Quote the part of the material that opens with the line containing "You are a computer-use agent. This" and runs through the end of the material, repeating those lines word for word.

Item position entries
**********

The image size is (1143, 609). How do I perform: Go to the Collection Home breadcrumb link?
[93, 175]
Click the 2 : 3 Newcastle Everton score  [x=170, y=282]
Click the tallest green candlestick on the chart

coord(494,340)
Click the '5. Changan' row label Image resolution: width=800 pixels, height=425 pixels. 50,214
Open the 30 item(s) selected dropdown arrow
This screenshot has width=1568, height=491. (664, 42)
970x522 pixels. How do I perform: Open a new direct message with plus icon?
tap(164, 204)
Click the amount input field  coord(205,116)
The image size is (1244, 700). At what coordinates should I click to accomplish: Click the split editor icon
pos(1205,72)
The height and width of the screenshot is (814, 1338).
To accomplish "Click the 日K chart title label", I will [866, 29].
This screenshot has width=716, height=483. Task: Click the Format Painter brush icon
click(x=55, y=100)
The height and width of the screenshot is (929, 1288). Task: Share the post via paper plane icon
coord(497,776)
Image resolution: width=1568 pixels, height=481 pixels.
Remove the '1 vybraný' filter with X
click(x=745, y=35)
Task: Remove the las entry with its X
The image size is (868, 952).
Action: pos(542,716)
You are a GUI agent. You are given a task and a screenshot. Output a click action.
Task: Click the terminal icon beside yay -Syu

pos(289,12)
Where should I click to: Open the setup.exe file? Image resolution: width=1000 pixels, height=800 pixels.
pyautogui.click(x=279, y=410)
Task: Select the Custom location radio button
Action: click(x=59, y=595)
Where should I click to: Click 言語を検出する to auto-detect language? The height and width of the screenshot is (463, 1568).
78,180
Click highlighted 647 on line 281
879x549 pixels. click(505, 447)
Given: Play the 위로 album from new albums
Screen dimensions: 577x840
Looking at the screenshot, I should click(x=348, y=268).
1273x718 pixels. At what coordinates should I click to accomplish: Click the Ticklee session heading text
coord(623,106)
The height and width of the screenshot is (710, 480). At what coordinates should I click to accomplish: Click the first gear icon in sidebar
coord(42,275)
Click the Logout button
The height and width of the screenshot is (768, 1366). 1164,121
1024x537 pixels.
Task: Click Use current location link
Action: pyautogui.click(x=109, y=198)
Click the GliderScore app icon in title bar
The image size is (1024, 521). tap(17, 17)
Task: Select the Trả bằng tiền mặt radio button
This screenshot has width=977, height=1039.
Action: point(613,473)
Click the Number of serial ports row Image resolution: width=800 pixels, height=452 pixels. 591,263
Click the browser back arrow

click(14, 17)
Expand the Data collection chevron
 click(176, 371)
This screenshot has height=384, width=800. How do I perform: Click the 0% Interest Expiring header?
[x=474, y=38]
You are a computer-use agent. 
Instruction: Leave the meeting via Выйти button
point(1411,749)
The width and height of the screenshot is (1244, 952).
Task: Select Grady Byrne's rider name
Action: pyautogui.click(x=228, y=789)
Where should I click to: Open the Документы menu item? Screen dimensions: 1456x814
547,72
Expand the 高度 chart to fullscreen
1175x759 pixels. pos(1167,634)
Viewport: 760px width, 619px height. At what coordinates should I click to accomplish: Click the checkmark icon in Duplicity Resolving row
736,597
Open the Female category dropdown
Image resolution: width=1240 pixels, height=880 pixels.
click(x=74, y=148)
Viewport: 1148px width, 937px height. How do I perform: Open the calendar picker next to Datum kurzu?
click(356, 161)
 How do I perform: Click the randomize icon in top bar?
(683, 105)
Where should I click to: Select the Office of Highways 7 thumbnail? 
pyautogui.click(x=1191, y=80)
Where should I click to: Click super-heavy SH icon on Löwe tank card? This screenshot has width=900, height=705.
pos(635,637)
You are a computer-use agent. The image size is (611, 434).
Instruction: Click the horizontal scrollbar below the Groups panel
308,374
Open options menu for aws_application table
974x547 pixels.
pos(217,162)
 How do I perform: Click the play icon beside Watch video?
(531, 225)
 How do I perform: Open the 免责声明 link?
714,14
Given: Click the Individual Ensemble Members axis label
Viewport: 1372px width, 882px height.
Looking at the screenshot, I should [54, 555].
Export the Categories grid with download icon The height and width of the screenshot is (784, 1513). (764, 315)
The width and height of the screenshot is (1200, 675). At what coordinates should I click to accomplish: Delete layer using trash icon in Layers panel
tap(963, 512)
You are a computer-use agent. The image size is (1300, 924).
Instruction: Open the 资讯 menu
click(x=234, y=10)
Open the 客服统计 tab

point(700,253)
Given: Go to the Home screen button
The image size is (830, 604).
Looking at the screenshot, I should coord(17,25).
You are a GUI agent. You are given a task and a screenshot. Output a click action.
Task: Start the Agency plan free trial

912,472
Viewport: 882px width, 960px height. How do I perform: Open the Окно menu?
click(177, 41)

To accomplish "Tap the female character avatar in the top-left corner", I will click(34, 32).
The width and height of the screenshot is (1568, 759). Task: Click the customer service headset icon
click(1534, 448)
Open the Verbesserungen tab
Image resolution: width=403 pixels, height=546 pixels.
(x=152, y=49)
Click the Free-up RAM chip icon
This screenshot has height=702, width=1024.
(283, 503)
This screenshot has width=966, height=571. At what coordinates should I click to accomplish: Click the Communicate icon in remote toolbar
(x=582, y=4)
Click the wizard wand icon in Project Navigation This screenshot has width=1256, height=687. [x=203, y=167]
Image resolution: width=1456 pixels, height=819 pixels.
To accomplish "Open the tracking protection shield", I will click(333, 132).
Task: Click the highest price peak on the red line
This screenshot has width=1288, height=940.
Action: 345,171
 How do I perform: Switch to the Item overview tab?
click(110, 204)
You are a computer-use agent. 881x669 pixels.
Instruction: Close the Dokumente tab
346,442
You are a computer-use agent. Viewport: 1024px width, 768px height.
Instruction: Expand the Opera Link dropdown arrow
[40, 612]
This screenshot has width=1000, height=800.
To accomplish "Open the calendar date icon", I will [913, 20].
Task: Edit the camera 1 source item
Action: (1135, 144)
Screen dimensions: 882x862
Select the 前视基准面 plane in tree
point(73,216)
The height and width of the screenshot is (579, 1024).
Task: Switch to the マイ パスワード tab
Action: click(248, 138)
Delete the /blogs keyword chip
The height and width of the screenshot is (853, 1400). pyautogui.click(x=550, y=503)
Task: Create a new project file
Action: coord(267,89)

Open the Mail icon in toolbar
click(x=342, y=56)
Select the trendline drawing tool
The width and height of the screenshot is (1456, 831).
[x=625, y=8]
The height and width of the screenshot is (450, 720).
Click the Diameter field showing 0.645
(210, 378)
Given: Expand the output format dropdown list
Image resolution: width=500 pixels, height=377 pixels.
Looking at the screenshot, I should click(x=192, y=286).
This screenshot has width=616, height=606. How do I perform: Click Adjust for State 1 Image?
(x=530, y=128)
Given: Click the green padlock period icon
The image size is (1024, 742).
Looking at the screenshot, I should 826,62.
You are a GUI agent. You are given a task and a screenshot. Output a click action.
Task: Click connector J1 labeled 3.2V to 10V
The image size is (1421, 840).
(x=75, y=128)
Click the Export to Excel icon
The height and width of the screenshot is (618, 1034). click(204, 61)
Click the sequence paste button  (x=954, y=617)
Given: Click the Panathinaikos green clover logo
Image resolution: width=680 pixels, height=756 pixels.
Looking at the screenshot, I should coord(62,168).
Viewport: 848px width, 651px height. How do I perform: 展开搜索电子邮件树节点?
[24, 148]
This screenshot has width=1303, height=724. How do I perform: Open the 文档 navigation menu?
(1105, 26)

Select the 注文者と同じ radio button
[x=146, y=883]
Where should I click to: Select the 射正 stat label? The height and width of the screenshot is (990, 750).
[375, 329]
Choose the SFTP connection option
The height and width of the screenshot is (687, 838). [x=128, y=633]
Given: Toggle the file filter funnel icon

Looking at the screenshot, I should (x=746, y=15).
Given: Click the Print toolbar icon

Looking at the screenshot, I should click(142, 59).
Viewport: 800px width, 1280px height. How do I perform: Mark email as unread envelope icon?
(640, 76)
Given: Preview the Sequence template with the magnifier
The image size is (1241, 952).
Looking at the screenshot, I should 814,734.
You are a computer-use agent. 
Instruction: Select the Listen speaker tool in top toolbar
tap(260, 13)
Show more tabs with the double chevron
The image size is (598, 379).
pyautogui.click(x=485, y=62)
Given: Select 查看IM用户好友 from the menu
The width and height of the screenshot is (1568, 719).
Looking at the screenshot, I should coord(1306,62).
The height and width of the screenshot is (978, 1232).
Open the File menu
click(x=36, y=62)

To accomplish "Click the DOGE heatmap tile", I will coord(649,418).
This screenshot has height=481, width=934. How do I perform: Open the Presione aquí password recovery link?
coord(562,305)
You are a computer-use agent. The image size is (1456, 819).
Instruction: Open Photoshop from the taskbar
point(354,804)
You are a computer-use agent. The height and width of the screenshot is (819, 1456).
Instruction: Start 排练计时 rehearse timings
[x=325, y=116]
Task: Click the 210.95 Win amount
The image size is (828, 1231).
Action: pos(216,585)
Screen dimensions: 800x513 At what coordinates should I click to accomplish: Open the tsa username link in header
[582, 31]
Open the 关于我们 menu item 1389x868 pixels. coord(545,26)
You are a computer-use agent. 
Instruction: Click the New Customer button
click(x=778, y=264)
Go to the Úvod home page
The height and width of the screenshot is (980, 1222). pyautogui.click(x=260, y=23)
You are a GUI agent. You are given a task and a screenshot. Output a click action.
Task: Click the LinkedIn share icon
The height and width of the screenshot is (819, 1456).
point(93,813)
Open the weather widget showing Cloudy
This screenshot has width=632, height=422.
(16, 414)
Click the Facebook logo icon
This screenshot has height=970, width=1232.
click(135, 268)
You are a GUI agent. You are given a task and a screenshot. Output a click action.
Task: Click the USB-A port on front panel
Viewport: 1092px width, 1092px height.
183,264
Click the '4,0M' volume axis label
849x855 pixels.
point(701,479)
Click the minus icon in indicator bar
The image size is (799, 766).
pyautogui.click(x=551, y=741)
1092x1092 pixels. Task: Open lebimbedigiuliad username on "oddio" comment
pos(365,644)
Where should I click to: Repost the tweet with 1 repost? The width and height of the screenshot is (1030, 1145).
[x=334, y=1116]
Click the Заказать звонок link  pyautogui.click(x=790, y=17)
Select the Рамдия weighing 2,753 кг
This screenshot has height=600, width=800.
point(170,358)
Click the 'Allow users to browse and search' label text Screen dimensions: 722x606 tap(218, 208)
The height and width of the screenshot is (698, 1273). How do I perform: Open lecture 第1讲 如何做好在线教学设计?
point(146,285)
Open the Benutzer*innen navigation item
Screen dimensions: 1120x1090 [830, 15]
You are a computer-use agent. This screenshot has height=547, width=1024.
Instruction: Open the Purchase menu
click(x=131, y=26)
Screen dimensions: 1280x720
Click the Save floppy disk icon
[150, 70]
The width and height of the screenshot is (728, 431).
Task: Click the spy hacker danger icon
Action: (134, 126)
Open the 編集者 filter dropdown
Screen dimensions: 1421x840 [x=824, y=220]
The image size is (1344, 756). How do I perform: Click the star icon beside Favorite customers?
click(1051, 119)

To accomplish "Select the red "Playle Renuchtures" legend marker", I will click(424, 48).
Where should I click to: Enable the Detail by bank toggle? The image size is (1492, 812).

**********

(RESULT OF THE EXERCISE):
You are a computer-use agent. This screenshot has height=547, width=1024.
Instruction: Open the Purchase menu
click(x=131, y=26)
Screen dimensions: 1280x720
Click the Save floppy disk icon
[150, 70]
The width and height of the screenshot is (728, 431).
Task: Click the spy hacker danger icon
Action: (134, 126)
Open the 編集者 filter dropdown
Screen dimensions: 1421x840 [x=824, y=220]
The image size is (1344, 756). How do I perform: Click the star icon beside Favorite customers?
click(1051, 119)

To accomplish "Select the red "Playle Renuchtures" legend marker", I will click(424, 48).
Where should I click to: Enable the Detail by bank toggle? The image size is (1492, 812).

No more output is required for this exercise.